PROBLEM: Each entry must be printed again without a single change.

INFORMATION SHOWN:
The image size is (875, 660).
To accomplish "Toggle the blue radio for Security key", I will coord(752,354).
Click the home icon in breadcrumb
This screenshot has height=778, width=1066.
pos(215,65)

EXERCISE ANSWER:
The image size is (875, 660).
To accomplish "Toggle the blue radio for Security key", I will coord(752,354).
Click the home icon in breadcrumb
This screenshot has height=778, width=1066.
pos(215,65)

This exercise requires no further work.